La rencontre de Sotchi avait pour objectif affiché de montrer l’engagement des deux puissances rivales à améliorer leurs relations, en amont d’une possible rencontre entre Trump et Poutine en juin lors d’un sommet du G20 au Japon. En novembre, le président américain avait annulé au dernier moment un entretien avec son homologue, notamment en réponse à la capture de navires ukrainiens par la Russie. Un changement de ton après le sommet d’Helsinki, en juillet, où les propos conciliants de Donald Trump à l’égard de Vladimir Poutine avaient indigné la classe politique américaine.
«Il s'agit de trouver des solutions, des compromis, des espaces dans lesquels nos intérêts peuvent se rejoindre», a précisé Pompeo. Il s'est également félicité de «certains domaines de coopération excellents» avec la Russie, citant la Corée du Nord, l'Afghanistan et la lutte contre le terrorisme. Mais l'optimisme de façade n'a pas caché des désaccords fondamentaux, les deux pays se retrouvant dans des camps adverses en plusieurs points chauds du globe, de l'Iran à la Syrie, de l'Ukraine au Venezuela. Le tout sur fond de méfiance mutuelle, exacerbée d'un côté par l'ingérence russe dans les élections américaines de 2016, de l'autre par les sanctions américaines contre l'économie russe, soutenues par les deux partis au Congrès. «Ne retenez pas votre souffle : cette rencontre ne sera pas charnière, aucune avancée au programme», prévenait peu avant Dmitri Trenin, directeur du Carnegie Moscow Center, sur Twitter.
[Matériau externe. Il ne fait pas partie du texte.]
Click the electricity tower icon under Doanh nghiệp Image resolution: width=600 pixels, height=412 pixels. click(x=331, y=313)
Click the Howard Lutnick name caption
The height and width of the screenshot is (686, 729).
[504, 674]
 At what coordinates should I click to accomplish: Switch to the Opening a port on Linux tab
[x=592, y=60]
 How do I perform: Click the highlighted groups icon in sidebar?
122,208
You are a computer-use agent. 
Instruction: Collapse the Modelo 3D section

Trump has ordered resumption of diplo contacts w/Russia, &Putin hosts Pompeo today,but don’t hold your breath:no pivot in sight,no breakthrough in offing.Contacts will continue,but normalization will be long in coming:the fight today is about future norms. https://t.co/CXlLvbcQlr
— Dmitri Trenin (@DmitriTrenin) May 14, 2019
«Les relations américano-russes se réduisent aujourd'hui à un seul sujet : éviter une confrontation militaire directe entre les deux pays, que ce soit le résultat d'un incident, par exemple en Syrie, ou l'escalade d'un conflit latent comme en Ukraine, écrivait Dmitri Trenin début mai. Etablir une nouvelle norme dans les relations entre Etats-Unis et Russie prendra beaucoup de temps. Le plus important est de garder leur actuelle confrontation froide, comme ils ont su le faire avec la précédente.»
«Désaccords»
L'un des objectifs de la rencontre était d'aborder le dossier vénézuélien : Washington a reconnu Juan Guaidó, l'opposant au président Nicolás Maduro, dès que celui-ci s'est autoproclamé «président en exercice», fin janvier. Un acte «destructeur» d'ingérence étrangère, «allant effrontément à l'encontre des normes fondamentales du droit international», s'était alors indigné Vladimir Poutine. La Russie, elle, soutient Maduro, et a investi des milliards de dollars au Venezuela, son principal allié en Amérique latine. «Sur le Venezuela, nous avons des désaccords, a reconnu Mike Pompeo mardi à Sotchi. Nous voulons que chaque pays qui interfère au Venezuela cesse de le faire.»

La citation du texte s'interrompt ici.